## Provided text
VALUATION & FORENSIC ACCOUNTING

RICHARD J PROCTOR, MBA, CPA, ABV, CFF, CVA, Cr.FA, CGFM

NEWSLETTER


ADD A VALUATION TO YOUR ESTATE PLANNING TOOLBOX

Business owners and attorneys usually consider a professional valuation a key component in a business transaction. But they may not realize that valuations are also essential tools in estate planning. Why? If you are involved in estate planning, either for yourself or for your clients, your goal is probably to pass as much to the heirs as possible while minimizing the estate tax burden.

A valuation can help reduce the chances that you or your client will face unexpected tax results or IRS penalties. The IRS may penalize businesses for several reasons, including undervaluation, lack of documentation or failure to pursue all relevant approaches to value -- cost, income and market.

COVER ALL THE BASES

What valuation formula is best for estate planning purposes? Although many business owners use formulas or rules of thumb to estimate their businesses’ value, this can be risky. For instance, a small business owner may base his or her company’s stock prices on the business’s average earnings over a period of years, using either a weighted or simple average. But this may not cover all the bases, and a business owner typically doesn’t have the requisite training and skills to perform an adequate valuation.

## Stated task A
Retype the passage from the estate planning newsletter that opens with the words containing "RICHARD J PROCTOR, MBA, CPA, ABV, CFF, CVA, Cr.FA, CGFM" and closes with "income and market.", keeping the wording unchanged.
## Stated task B
Carry the estate planning valuation newsletter forward from the point where it stops.

## Collected data

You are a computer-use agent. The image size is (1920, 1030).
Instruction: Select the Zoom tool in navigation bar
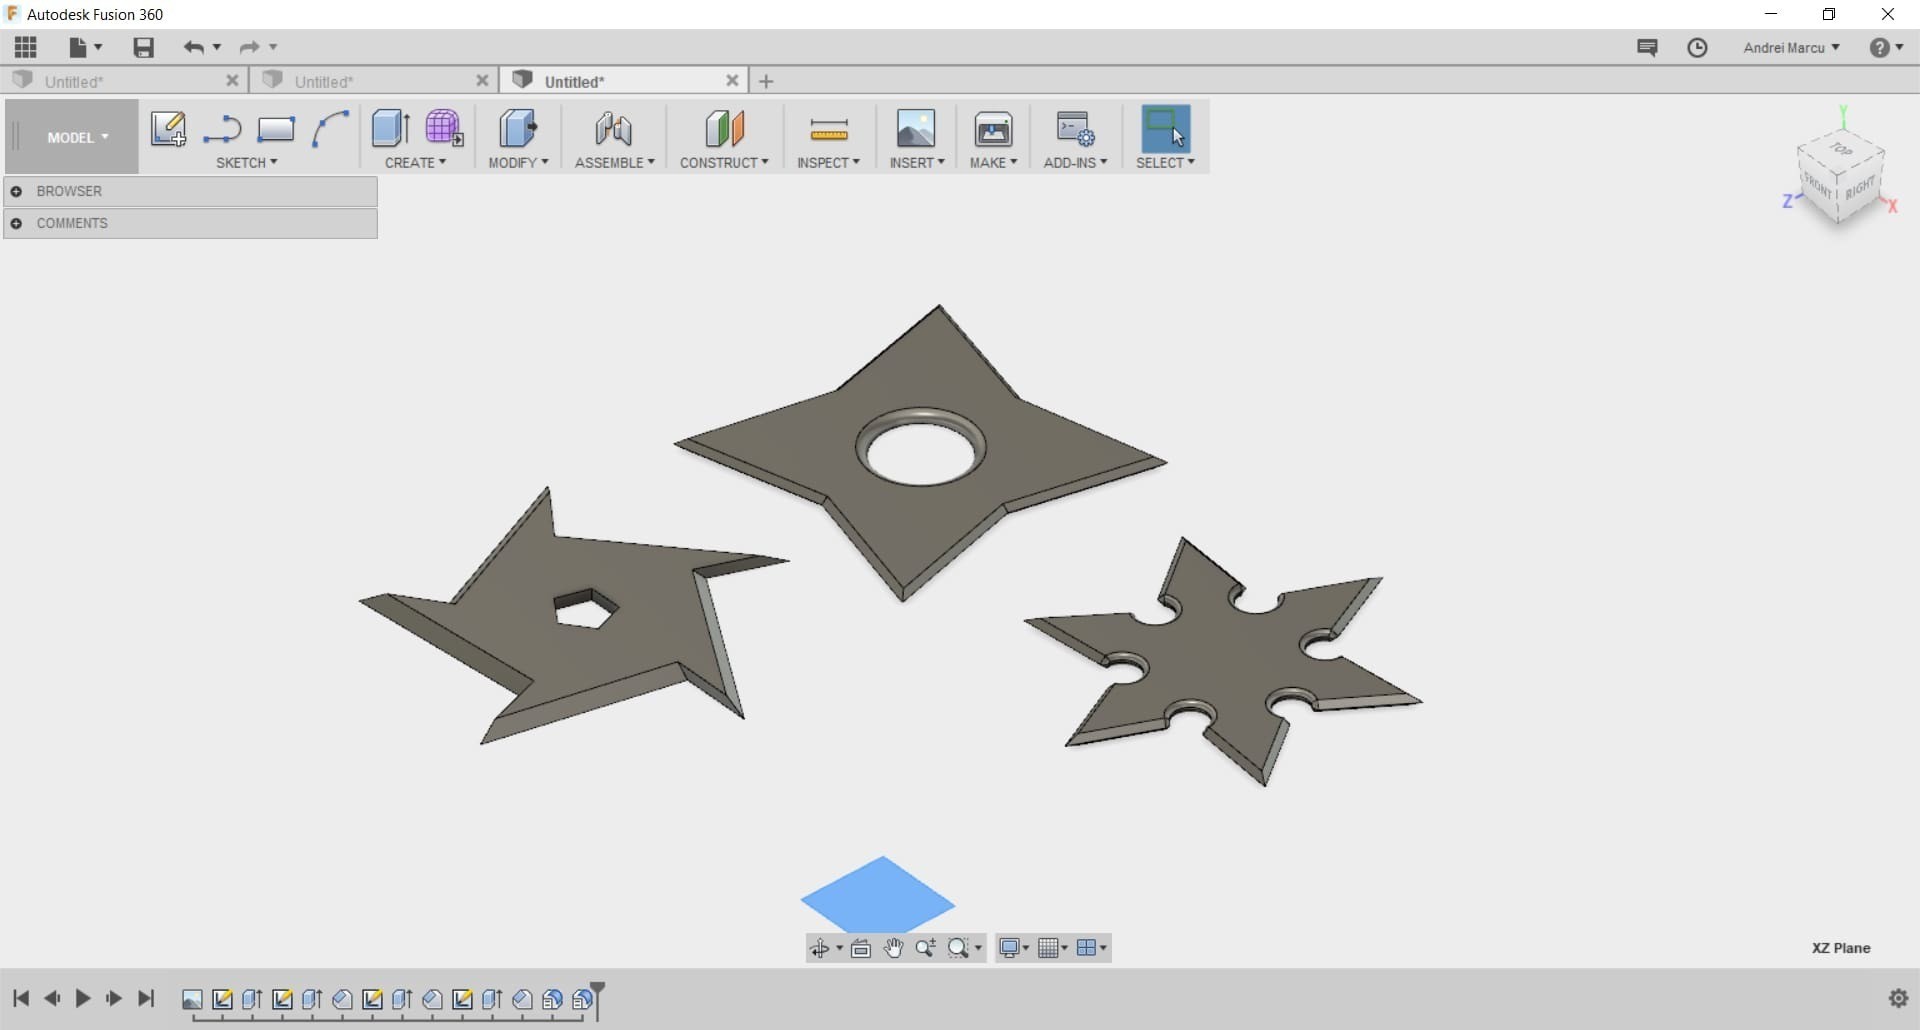(x=926, y=948)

## Expected answer A
RICHARD J PROCTOR, MBA, CPA, ABV, CFF, CVA, Cr.FA, CGFM

NEWSLETTER


ADD A VALUATION TO YOUR ESTATE PLANNING TOOLBOX

Business owners and attorneys usually consider a professional valuation a key component in a business transaction. But they may not realize that valuations are also essential tools in estate planning. Why? If you are involved in estate planning, either for yourself or for your clients, your goal is probably to pass as much to the heirs as possible while minimizing the estate tax burden.

A valuation can help reduce the chances that you or your client will face unexpected tax results or IRS penalties. The IRS may penalize businesses for several reasons, including undervaluation, lack of documentation or failure to pursue all relevant approaches to value -- cost, income and market.

## Expected answer B
The fact is that a business valuation won’t stand up without all the components. To arrive at a reasonably accurate final number, a professional valuator must consider cost, income and market data, though one or more methods may be eliminated if inappropriate to the situation. Failure to consider all potential factors without a valid explanation can result in an IRS challenge.

WHAT IS YOUR INTEREST?

When an estate planning strategy involves a business valuation, you need to be very clear about the business interest being valued. Commissioning a valuation of the entire company, then arbitrarily dividing it into segments, could distort the results and leave heirs facing substantial unplanned consequences. These consequences can stem from the change in per-share value if a business is divided among several children rather than only one. This is because the value of a minority interest reflects different discounts from the pro rata value of a majority interest. The potential of a swing vote situation, where a third small shareholder can influence a company’s decisions when two large shareholders disagree, may also affect the value of any shares you are giving to family members.

AN EFFECTIVE TOOL

A professional valuation can be an effective planning tool for estates that include a business interest -- helping to build a sound financial foundation for you and your heirs.


DON'T CONFUSE CAPITALIZATION RATES WITH DISCOUNT RATES

Both capitalization rates and discount rates are often used in valuing a business, but the distinctions between them can be hard to grasp. Inexperienced valuators may confuse the two, leading to flawed valuations that could fall apart when challenged in court. Let’s review some characteristics of the two rates to see how they differ.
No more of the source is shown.